Whatever Happened To sub judice?
Posted in Events dear boy. Events at 13:02 on 3 September 2011
Charges have been dropped against Rebecca Leighton, the nurse who was thought to have contaminated saline solution in a Stockport hospital where several patients died with “unexplained” low blood sugar levels.
This does not, of course, mean that she didn’t do it; but it does suggest that the evidence that she did is less than convincing.
But what if she is in fact entirely innocent? Consider what has happened in the meantime.
Her name has been blazoned far and wide as that of a murderer, the case presented as if she were guilty. Her reputation has been comprehensively demolished.
Could any trial that she may have undergone (may yet still face) be entirely free of prejudice arising from the coverage her arrest received? As it is – even (perhaps especially) in the absence of a trial – she will forever be regarded as “that nurse that got away with killing her patients.”
In my young day I remember the press and media were not allowed to comment or speculate on matters that might come before a court sometime in the near future. I have long wondered when that principle, which is known in legal circles as a case being sub judice (under judgement) ceased to be applicable.
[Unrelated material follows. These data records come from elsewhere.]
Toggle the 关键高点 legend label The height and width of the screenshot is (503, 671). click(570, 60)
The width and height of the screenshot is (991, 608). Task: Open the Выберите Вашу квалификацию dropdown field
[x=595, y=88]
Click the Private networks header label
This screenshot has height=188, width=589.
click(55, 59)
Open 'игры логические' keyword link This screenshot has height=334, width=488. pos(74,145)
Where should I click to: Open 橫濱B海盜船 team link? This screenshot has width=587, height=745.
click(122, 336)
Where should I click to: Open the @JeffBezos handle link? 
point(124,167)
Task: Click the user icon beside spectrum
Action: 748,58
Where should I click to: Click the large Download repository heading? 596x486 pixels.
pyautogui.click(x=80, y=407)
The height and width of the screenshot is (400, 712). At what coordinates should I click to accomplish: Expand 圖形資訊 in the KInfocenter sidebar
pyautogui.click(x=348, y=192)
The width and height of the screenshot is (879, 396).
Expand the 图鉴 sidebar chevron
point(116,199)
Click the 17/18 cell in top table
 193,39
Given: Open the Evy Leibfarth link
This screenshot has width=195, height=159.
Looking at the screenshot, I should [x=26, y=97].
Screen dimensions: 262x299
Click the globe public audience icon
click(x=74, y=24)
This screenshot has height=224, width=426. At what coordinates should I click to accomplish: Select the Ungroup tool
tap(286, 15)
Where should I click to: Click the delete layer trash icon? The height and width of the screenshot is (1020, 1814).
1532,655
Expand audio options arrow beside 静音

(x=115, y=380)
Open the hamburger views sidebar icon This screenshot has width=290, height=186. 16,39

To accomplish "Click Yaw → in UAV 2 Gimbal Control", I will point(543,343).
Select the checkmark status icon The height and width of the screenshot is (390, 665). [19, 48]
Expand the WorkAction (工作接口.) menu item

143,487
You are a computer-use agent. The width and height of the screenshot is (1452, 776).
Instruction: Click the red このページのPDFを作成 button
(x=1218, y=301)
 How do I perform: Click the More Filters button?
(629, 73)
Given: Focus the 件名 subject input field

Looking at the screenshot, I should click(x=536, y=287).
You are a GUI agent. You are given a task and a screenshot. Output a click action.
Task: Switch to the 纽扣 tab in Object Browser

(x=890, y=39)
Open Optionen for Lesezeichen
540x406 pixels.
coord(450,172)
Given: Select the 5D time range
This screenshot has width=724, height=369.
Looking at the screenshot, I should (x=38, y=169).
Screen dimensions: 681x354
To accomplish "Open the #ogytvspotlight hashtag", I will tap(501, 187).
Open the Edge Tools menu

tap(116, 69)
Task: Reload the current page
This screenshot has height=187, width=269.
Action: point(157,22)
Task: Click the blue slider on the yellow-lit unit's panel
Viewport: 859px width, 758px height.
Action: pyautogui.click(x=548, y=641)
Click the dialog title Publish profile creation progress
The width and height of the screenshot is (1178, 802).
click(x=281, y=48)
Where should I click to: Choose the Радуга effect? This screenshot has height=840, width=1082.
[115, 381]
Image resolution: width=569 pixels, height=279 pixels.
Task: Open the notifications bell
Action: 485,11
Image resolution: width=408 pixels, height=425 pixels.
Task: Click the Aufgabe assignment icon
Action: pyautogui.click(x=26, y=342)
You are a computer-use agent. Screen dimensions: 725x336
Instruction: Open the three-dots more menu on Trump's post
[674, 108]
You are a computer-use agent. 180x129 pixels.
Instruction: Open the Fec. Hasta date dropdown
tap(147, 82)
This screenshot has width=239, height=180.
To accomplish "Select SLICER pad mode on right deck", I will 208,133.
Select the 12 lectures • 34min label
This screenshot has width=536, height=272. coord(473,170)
Many journalists seem to be unaware of it or that the way they present their stories may be problematic: may in fact be contrary to the interests of justice. No action seems to be taken against those who break sub judice rules.
Nowadays “innocent until proven guilty” has apparently been replaced with “guilty as sin” as soon as an arrest is made.
Given that, maybe you’d better just hope that you never get arrested.